▸ INSTRUCTIONS TO FOLLOW: Copy out exactly the lines below that run from the one holding "This screenshot has height=640, width=1024." to the one holding "Given: Click the home icon in the sidebar", keeping both of those lines and no others.
═══ THE DATA ═══
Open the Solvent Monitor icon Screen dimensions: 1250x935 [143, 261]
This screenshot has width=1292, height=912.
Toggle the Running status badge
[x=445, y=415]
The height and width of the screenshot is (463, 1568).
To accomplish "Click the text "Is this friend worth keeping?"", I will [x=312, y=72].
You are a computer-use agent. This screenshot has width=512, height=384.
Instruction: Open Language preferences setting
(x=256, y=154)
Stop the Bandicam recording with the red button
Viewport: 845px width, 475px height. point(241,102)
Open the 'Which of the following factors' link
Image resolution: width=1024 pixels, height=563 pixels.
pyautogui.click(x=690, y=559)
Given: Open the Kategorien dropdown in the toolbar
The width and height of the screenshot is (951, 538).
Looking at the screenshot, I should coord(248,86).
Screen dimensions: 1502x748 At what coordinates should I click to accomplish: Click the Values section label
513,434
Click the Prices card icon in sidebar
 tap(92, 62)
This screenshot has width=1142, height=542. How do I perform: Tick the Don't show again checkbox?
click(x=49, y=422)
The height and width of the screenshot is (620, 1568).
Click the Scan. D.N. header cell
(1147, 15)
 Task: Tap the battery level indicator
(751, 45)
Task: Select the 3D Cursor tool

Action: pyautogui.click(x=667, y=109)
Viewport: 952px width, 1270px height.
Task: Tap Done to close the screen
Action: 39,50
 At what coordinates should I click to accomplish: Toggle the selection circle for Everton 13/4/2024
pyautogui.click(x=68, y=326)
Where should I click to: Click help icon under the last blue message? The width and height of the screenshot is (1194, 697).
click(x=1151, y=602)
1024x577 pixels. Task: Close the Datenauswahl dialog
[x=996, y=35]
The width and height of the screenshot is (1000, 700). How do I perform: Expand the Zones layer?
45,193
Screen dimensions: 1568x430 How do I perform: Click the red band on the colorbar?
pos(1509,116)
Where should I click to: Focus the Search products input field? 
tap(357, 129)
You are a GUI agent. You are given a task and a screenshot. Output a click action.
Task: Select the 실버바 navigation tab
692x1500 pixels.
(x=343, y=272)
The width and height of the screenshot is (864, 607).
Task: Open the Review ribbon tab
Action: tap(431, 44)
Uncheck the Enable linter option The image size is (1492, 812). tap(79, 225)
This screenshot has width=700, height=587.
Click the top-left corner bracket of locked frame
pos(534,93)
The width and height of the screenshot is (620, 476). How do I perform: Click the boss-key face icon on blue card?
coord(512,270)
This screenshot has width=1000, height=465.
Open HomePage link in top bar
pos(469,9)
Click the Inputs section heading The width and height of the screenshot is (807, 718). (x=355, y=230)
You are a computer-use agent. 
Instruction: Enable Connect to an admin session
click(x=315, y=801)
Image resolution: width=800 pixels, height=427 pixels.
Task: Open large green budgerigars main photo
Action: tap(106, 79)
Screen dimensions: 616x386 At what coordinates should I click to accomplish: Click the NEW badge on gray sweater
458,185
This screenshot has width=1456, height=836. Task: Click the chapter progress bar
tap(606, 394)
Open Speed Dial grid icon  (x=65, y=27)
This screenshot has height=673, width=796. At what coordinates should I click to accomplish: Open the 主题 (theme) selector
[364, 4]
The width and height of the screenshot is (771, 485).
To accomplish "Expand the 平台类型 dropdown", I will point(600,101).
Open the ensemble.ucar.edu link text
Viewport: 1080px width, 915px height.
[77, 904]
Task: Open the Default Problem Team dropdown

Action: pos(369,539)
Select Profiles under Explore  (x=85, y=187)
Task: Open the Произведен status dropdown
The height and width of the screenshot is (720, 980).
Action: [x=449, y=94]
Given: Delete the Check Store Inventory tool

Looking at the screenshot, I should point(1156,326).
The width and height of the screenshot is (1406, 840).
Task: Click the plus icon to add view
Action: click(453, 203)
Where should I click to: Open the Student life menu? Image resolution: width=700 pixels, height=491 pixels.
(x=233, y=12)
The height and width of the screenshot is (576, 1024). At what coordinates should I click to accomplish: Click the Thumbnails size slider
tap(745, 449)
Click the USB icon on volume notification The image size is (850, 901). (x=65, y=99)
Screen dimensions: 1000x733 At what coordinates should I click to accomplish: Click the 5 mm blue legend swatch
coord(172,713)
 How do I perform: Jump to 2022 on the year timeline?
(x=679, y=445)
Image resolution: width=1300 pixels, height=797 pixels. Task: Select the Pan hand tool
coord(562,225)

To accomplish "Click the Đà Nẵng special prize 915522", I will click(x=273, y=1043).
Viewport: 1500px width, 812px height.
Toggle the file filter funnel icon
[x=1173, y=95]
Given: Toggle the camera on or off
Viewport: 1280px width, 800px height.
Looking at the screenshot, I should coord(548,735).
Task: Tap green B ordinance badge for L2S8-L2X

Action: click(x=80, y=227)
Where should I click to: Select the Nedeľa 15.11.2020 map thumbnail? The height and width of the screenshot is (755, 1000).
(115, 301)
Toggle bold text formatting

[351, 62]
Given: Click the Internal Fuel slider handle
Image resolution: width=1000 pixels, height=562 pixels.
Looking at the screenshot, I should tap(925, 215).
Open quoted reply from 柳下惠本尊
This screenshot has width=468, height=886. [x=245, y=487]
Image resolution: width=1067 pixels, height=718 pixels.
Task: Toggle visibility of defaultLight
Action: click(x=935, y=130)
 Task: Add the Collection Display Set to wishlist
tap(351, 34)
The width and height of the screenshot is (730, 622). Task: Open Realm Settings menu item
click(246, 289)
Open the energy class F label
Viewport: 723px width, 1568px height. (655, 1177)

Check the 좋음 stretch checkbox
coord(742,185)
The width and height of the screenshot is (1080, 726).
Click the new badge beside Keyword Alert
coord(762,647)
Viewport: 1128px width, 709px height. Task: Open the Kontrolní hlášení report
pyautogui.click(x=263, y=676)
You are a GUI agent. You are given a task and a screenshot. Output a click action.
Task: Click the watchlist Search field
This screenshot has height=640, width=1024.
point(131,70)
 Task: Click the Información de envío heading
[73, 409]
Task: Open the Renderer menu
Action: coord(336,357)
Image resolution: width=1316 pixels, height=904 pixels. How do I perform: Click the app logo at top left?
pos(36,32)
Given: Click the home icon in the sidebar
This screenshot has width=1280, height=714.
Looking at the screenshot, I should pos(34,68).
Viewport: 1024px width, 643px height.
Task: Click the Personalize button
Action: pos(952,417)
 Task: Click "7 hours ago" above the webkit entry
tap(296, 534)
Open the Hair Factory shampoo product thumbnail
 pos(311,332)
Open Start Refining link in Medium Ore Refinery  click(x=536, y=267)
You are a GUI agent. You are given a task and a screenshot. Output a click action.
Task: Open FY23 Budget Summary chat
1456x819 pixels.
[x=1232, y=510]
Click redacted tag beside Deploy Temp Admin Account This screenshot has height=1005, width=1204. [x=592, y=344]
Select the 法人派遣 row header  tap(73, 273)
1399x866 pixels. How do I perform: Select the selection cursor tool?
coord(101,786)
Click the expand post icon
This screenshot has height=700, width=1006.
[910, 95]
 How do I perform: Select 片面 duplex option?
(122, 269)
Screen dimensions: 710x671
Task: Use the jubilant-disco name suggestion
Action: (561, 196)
═══
▸ TASK RESULT:
This screenshot has height=640, width=1024.
point(131,70)
 Task: Click the Información de envío heading
[73, 409]
Task: Open the Renderer menu
Action: coord(336,357)
Image resolution: width=1316 pixels, height=904 pixels. How do I perform: Click the app logo at top left?
pos(36,32)
Given: Click the home icon in the sidebar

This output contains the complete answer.